We have to understand that this is a statement of fact: it is actually better but only in the short run.
To come out of a shallow relationship, we have to understand what it is that we get from that person and then internalize it for ourselves. This introduces difficulty into the relationship because the relationship has been based in low level stuff. The relationship becomes challenged to go to a deeper place. People tend to feel discarded and abandoned when they bump up against the realization that all they have served to another person has been to be some kind of comfort blanket. It is easier to feel betrayed by the deepening person and remain small than it is to self-examine and start to point out to oneself who formed and limited one into being a shallow person.
Shallow fun, in contrast with shallow relationships, is most certainly a part of life but it is a long-term reward merited to people who are close to fully expressed or who self-examined in order to become fully expressed.

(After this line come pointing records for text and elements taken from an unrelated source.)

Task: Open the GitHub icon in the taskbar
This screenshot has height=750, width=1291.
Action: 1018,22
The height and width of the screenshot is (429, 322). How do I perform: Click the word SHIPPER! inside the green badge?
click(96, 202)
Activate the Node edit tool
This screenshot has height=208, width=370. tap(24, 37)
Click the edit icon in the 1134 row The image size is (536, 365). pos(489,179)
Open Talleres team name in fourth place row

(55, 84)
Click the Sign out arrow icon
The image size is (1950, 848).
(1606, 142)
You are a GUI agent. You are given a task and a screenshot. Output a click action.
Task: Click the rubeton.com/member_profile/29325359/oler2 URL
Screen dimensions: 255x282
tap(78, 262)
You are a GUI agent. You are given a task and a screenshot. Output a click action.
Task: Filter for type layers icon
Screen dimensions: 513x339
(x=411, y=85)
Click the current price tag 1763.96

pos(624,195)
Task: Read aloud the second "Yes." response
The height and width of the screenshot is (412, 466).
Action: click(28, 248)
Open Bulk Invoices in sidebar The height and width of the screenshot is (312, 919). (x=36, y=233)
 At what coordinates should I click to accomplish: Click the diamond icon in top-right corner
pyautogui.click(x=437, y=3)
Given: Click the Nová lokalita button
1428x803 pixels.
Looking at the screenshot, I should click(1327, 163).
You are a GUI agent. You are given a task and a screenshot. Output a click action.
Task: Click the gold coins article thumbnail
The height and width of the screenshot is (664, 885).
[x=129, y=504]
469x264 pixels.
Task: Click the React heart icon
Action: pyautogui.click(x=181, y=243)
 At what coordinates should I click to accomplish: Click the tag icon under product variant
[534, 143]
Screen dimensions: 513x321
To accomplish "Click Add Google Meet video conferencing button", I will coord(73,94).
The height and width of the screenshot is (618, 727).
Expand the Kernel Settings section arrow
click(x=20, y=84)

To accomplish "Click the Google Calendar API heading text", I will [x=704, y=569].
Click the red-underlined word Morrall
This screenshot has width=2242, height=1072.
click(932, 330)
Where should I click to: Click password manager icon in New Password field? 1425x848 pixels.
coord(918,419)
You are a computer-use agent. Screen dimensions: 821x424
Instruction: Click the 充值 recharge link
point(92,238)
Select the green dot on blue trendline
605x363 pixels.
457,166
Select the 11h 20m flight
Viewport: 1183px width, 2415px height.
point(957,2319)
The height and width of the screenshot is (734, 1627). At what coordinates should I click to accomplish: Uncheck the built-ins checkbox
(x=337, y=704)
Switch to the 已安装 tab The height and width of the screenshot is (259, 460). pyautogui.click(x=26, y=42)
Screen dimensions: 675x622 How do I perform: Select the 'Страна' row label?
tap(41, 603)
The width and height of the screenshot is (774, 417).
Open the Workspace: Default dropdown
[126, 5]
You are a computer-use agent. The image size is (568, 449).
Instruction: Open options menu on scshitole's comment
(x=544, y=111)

Some people are just born more fully expressed. Some lucky people are born to fully expressed parents and are saved a lot of the legwork.
There is an old saying that dissociation mimics enlightenment. You do a bunch of maturation and overcoming challenges in order to circle back around again to the fun stuff you enjoyed when you were out of your mind. The upside is that all of the degeneracy and self-harm are cut out. The downside is that it can be a lot of work and sometimes you go down dead end paths in your experimentation. That’s where having a mentor can be of lots of use.
Shallow relationships are based in mutual self-deception. “I will patch you up here and you patch me up there,” is the agreement. Such an arrangement allows for all manner of abuses, covert and overt. When we choose to become more real, hardly anybody will follow us because they’re invested in the codependent, the enabler we have long served as. This is a kind of social death that feels like getting kicked out of a tribe into the cold 1000 years ago. But the agony of arriving to middle age without having striven to become real is a far worse agony (many term it a “mid-life crisis”).
We can provide ourselves the social sustenance that shallow relationships do, if we will just talk to ourselves a bit. A bit of prayer and a bit of self-examination can go a long way.